The Singapore Civil Defense Force, which leads the emergency ambulance service, said the first half of 2022 saw a 32 percent increase in calls in the first half of 2022 from the previous year, of which 93 percent were real emergencies. goods.

The Ministry of Health (MOH) says hospitals will mitigate the situation during peak periods through measures such as adding more beds in wards and creating waiting areas in emergency rooms. At least one hospital has converted a doctor’s office to keep such patients in armchairs when there are no beds.

The Straits Times spoke to several emergency room doctors and nurses, who asked that they and their hospitals not be identified. They say the problem has been around for years, but has worsened this year, partly due to the increase in Covid-19 cases.
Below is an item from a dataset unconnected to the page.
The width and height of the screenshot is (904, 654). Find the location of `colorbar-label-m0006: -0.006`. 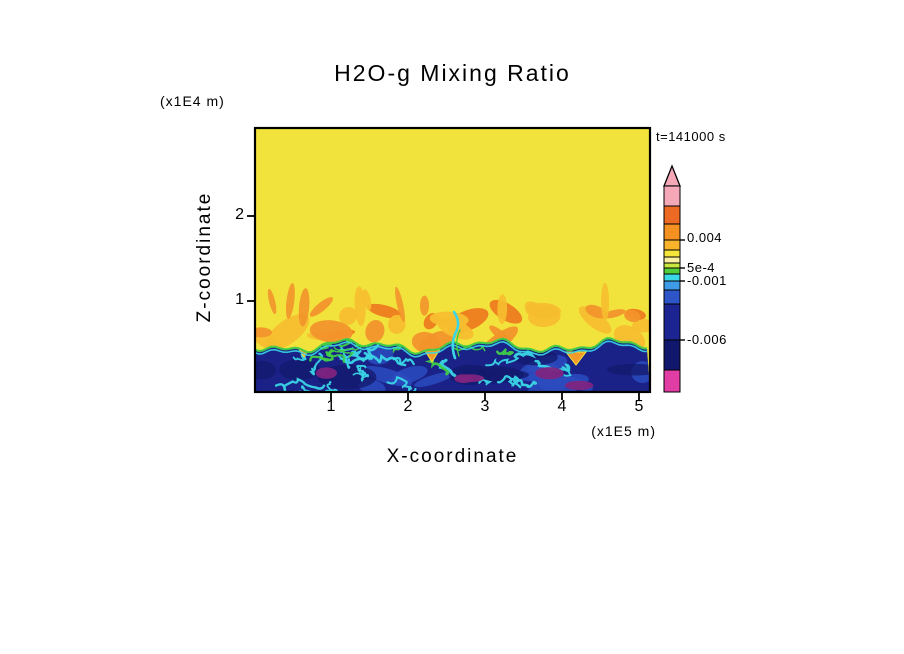

colorbar-label-m0006: -0.006 is located at coordinates (707, 340).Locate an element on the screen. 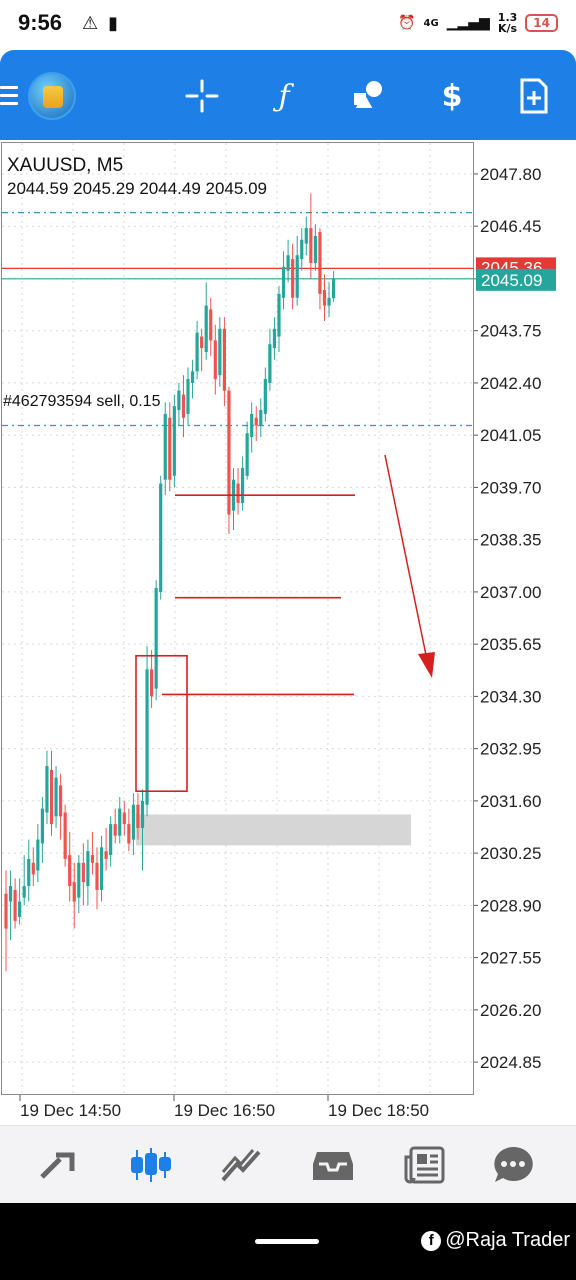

They say they are no longer surprised that a patient they admitted was still around when they return to the hospital for their next shift. Sometimes the patient remains in the emergency room for up to four days after admission.

“Patients staying in the ER for days at a time is now the norm,” said an emergency room specialist.

Another said: “I’m not as surprised as before, but yes, still surprised when I see the same patient and next of kin in the ER a few days later.”

Mr Anthony Pragasam, 91, was one such patient. He was taken to a public emergency room of a public hospital at 3:00 PM on September 20 and was officially discharged at 8:00 PM. But he stayed in the ED for two days before being sent to a ward at 6pm on September 22.

Because he was in the emergency room, no visitors were allowed. His son said: “I’m pretty sure he didn’t shower, but I just can’t know because we weren’t allowed in.

“We need to rethink keeping patients in the ER without easy access to relatives, especially the elderly like my father who has dementia, who can’t communicate clearly and ask for what they need. And to keep family members away from the patient for two days without any of us being able to see how he is doing, I don’t think that should happen.”

According to the published data from MOH, the median wait time for a bed at Ng Teng Fong General Hospital on six of the 14 days was 22 hours, 22.3 hours, 22.7 hours 23.1 hours and 23.7 hours and 24, 2 o’clock. . Weekends were generally less crowded and the shortest wait time was 7.6 hours on a Saturday.

In August, the longest median wait time for this hospital was 25.4 hours.